In some cases, the surfaces disclosed herein exhibit a ratio of specific to non-specific fluorescence signals of a fluorophore, e.g., Cy3, of at least 2, 3, 4, 5, 6, 7, 8, 9, 10, 11, 12, 13, 14, 15, 16, 17, 18, 19, 20, 25, 30, 35, 40, 50, 75, 100, or greater than 100, or any intermediate value within the ranges herein.

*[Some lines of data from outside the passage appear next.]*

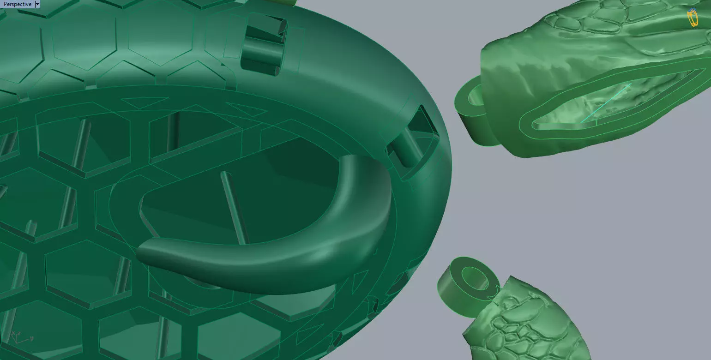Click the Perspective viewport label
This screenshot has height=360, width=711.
point(17,4)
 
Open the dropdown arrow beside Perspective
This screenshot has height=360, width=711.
point(37,4)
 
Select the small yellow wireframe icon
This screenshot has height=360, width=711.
point(692,18)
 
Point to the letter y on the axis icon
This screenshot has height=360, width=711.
point(31,338)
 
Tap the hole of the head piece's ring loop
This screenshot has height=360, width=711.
point(476,97)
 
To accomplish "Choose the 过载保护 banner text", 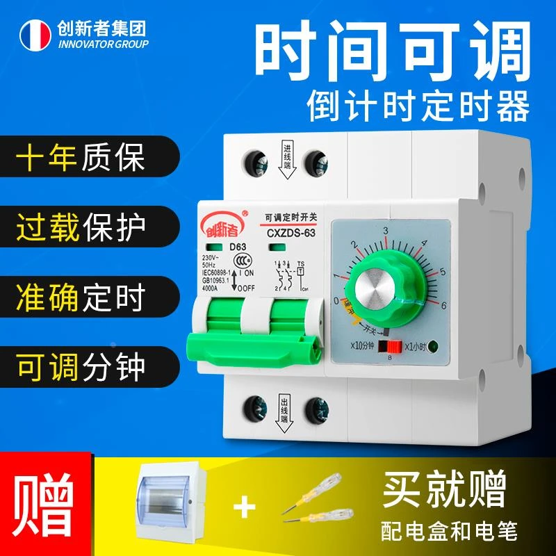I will coord(81,227).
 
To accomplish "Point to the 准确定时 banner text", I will coord(81,297).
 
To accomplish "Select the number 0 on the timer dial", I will coord(336,302).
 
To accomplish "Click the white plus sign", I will coord(243,508).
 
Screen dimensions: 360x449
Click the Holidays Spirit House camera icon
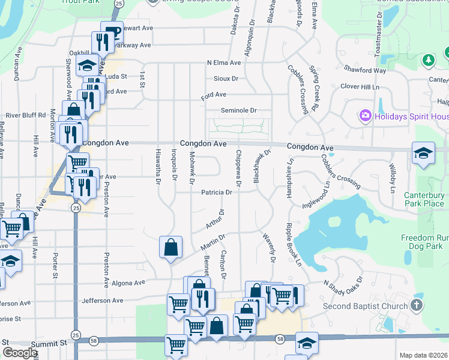coord(364,115)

Low background surfaces consistent with the disclosure herein may exhibit a ratio of specific dye attachment (e.g., Cy3 attachment) to non-specific dye adsorption (e.g., Cy3 dye adsorption) or greater than 50 specific dye molecules per molecule adsorbed, of at least 3:1, 4:1, 5:1, 6:1, 7:1, 8:1, 9:1, 10:1, 15:1, 20:1, 30:1, 40:1, 50: 1. Similarly, a low background surface having attached a fluorophore (e.g., Cy3) consistent with the disclosure herein may exhibit a ratio of a specific fluorescent signal (e.g., derived from a Cy3 labeled oligonucleotide attached to the surface) to the non-specific adsorption dye fluorescent signal of at least 3:1, 4:1, 5:1, 6:1, 7:1, 8:1, 9:1, 10:1, 15:1, 20:1, 30:1, 40:1, 50:1, or greater than 50:1 when subjected to excitation energy.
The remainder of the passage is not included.